TEXTE DU DOCUMENT:
____________
Privées de sève, les parties affectées de l’arbre flétrissent et meurent plus ou moins rapidement. L’orme peut survivre pendant quelques années, mais certains meurent l’année même de l’infection.

Au Québec, la maladie s’est répandue dans toute la vallée du Saint-Laurent et, dans certains secteurs, presque tous les ormes sont disparus. À Montréal, par exemple, seuls quelques-uns des 35 000 spécimens qui ornaient la ville ont survécu.

Prévention et lutte

Si l’on veut préserver les ormes qui embellissent encore nos paysages urbains et ruraux, il faut mettre en œuvre des programmes de lutte intégrée qui combinent divers moyens de lutte pour maîtriser à la fois le champignon et le scolyte. Les municipalités peuvent jouer un rôle précieux à cet égard, en incitant les citoyens à respecter certaines mesures élémentaires d’hygiène et à participer à leurs programmes de lutte. Par exemple, la Ville de Québec, qui lutte contre cette maladie depuis plus de 20 ans, a instauré un programme de détection, d’abattage et d’élimination rapide des arbres malades.
____________
EXTRAITS DE DONNÉES:
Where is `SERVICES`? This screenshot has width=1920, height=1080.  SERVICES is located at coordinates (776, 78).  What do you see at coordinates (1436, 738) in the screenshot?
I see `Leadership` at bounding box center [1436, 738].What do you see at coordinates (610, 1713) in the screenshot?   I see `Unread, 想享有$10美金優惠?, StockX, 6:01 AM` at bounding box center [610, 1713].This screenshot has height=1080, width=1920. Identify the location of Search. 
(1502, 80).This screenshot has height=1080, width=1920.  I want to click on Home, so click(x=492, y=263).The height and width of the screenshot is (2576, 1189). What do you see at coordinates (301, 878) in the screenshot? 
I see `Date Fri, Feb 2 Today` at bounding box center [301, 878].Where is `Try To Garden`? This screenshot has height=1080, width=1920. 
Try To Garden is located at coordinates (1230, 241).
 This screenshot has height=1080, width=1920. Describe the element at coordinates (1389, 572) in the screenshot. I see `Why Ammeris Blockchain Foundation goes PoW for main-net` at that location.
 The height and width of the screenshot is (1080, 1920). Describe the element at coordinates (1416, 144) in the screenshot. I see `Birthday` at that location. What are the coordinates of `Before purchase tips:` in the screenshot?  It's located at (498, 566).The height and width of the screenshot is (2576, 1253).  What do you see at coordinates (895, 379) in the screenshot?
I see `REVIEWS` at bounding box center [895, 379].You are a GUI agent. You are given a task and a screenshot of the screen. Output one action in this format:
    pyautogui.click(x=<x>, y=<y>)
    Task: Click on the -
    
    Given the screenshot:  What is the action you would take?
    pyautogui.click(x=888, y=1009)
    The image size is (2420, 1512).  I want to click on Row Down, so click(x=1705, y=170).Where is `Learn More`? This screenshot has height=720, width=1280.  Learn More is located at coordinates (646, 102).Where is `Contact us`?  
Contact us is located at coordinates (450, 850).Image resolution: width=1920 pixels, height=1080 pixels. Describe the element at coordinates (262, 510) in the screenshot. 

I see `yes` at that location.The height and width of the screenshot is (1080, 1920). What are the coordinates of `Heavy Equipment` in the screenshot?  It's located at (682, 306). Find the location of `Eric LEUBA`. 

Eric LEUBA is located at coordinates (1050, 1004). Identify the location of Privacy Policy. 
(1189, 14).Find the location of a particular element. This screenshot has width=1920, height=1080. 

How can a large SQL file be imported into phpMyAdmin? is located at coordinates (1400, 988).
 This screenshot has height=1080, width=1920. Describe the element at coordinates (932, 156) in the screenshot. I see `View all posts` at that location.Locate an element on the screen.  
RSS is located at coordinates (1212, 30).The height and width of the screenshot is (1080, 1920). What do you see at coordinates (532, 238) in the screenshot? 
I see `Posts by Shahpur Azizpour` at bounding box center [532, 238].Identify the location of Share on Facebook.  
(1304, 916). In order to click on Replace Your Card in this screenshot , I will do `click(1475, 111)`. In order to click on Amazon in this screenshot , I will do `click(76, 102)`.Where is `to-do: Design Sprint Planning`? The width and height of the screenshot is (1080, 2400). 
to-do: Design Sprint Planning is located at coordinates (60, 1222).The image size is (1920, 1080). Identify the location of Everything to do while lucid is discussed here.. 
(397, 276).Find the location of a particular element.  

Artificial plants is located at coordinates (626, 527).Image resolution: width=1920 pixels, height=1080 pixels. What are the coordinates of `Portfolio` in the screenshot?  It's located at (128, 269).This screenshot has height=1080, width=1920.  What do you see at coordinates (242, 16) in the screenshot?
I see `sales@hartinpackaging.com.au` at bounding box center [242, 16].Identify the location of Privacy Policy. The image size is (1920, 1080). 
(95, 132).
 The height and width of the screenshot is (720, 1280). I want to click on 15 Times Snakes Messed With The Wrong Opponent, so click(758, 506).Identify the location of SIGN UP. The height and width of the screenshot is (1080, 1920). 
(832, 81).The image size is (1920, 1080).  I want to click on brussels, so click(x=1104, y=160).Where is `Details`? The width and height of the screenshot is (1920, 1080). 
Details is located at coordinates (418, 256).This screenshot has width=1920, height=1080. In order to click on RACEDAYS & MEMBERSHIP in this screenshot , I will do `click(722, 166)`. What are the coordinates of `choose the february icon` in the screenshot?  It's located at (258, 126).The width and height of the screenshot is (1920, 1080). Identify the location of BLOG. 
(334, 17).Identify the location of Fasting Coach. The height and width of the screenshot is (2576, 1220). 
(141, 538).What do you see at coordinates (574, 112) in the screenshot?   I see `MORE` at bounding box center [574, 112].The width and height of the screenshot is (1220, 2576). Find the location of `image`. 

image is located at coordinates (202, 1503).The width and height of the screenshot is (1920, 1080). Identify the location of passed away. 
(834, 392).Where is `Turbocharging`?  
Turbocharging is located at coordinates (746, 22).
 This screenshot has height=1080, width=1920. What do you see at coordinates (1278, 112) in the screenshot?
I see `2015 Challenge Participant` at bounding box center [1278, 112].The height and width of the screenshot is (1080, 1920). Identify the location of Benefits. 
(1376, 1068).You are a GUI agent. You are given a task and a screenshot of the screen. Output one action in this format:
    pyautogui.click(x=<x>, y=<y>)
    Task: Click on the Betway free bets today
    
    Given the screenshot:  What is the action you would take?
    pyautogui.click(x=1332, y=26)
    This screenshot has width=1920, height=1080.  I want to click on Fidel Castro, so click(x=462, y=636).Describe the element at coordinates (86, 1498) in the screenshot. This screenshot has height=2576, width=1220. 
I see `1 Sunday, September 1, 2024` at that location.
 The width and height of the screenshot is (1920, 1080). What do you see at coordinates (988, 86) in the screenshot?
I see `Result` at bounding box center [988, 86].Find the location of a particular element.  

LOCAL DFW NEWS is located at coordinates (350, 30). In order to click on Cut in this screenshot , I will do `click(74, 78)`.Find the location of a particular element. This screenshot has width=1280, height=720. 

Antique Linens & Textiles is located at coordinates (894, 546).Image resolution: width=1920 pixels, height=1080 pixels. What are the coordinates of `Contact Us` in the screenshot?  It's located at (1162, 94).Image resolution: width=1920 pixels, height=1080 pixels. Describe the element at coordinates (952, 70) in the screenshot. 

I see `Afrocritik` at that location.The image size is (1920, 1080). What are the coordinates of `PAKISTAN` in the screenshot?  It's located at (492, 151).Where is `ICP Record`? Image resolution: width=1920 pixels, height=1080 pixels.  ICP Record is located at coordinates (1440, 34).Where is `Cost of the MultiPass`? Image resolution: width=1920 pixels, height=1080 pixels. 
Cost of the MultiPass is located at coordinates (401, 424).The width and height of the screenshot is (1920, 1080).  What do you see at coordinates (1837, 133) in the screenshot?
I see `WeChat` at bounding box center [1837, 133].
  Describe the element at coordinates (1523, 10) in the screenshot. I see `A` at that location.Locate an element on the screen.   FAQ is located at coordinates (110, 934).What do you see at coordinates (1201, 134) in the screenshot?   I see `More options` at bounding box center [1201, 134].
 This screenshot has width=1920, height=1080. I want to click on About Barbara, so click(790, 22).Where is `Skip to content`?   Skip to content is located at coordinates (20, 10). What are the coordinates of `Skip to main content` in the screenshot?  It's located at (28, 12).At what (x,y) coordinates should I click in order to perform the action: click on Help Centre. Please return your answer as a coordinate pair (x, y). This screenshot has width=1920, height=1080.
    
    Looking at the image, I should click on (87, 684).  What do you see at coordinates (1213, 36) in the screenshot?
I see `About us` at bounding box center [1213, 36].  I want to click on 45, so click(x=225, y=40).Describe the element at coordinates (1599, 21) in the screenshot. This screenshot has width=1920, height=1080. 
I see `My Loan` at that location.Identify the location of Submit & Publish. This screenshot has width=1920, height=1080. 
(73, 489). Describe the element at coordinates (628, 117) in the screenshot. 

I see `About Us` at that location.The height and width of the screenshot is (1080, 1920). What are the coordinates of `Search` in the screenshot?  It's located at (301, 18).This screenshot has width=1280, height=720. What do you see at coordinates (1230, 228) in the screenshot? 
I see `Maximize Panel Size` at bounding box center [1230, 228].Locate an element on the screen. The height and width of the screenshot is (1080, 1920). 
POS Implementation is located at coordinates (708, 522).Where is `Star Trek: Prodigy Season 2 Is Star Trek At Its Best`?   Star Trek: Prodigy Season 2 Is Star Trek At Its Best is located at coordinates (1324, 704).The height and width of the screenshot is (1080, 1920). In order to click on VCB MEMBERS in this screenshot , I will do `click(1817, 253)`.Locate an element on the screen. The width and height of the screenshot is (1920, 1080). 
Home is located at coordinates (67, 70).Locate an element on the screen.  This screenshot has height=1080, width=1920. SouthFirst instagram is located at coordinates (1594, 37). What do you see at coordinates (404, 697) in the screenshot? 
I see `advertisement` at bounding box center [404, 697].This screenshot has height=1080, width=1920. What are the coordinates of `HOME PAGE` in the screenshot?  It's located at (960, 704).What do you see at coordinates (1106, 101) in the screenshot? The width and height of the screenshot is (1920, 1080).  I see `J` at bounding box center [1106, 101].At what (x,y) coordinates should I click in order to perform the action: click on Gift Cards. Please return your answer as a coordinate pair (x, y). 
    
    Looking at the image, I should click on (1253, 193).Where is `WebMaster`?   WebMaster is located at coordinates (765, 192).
____________
CONSIGNE: Recopiez mot pour mot le passage du texte sur la maladie de l’orme, plus haut, qui commence à « Au Québec, la » et se termine à « des arbres malades. ».

EXERCICE TERMINÉ:
Au Québec, la maladie s’est répandue dans toute la vallée du Saint-Laurent et, dans certains secteurs, presque tous les ormes sont disparus. À Montréal, par exemple, seuls quelques-uns des 35 000 spécimens qui ornaient la ville ont survécu.

Prévention et lutte

Si l’on veut préserver les ormes qui embellissent encore nos paysages urbains et ruraux, il faut mettre en œuvre des programmes de lutte intégrée qui combinent divers moyens de lutte pour maîtriser à la fois le champignon et le scolyte. Les municipalités peuvent jouer un rôle précieux à cet égard, en incitant les citoyens à respecter certaines mesures élémentaires d’hygiène et à participer à leurs programmes de lutte. Par exemple, la Ville de Québec, qui lutte contre cette maladie depuis plus de 20 ans, a instauré un programme de détection, d’abattage et d’élimination rapide des arbres malades.